Task objective: For this exercise, please reproduce the records below word for word, from the first line through the line with "353x221 pixels.".

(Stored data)

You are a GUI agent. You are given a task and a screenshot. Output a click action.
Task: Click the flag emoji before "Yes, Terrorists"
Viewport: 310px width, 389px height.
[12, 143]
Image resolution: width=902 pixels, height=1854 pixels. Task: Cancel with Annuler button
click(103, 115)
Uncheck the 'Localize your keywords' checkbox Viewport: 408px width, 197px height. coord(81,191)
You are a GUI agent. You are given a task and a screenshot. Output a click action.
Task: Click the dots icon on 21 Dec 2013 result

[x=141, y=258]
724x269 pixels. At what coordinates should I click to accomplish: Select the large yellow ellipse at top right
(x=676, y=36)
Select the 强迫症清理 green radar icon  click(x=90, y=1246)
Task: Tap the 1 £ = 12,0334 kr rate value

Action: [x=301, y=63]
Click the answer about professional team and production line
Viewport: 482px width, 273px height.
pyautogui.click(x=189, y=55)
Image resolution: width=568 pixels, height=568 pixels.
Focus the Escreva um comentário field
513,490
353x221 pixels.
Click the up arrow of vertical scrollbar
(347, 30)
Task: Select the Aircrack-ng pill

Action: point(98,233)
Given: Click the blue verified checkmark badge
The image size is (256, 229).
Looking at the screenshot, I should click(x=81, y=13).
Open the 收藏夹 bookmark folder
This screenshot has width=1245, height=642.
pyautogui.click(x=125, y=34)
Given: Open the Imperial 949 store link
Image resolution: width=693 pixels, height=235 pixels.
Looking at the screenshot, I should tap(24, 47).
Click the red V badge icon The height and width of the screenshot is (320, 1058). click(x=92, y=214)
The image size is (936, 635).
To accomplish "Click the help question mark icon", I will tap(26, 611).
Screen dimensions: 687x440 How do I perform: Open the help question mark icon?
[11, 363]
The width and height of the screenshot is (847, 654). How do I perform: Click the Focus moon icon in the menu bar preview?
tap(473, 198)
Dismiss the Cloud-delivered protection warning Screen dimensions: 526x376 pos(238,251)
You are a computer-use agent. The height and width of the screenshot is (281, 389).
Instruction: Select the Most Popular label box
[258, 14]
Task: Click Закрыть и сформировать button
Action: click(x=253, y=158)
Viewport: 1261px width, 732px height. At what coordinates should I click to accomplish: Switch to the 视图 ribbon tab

Final answer:
You are a GUI agent. You are given a task and a screenshot. Output a click action.
Task: Click the flag emoji before "Yes, Terrorists"
Viewport: 310px width, 389px height.
[12, 143]
Image resolution: width=902 pixels, height=1854 pixels. Task: Cancel with Annuler button
click(103, 115)
Uncheck the 'Localize your keywords' checkbox Viewport: 408px width, 197px height. coord(81,191)
You are a GUI agent. You are given a task and a screenshot. Output a click action.
Task: Click the dots icon on 21 Dec 2013 result

[x=141, y=258]
724x269 pixels. At what coordinates should I click to accomplish: Select the large yellow ellipse at top right
(x=676, y=36)
Select the 强迫症清理 green radar icon  click(x=90, y=1246)
Task: Tap the 1 £ = 12,0334 kr rate value

Action: [x=301, y=63]
Click the answer about professional team and production line
Viewport: 482px width, 273px height.
pyautogui.click(x=189, y=55)
Image resolution: width=568 pixels, height=568 pixels.
Focus the Escreva um comentário field
513,490
353x221 pixels.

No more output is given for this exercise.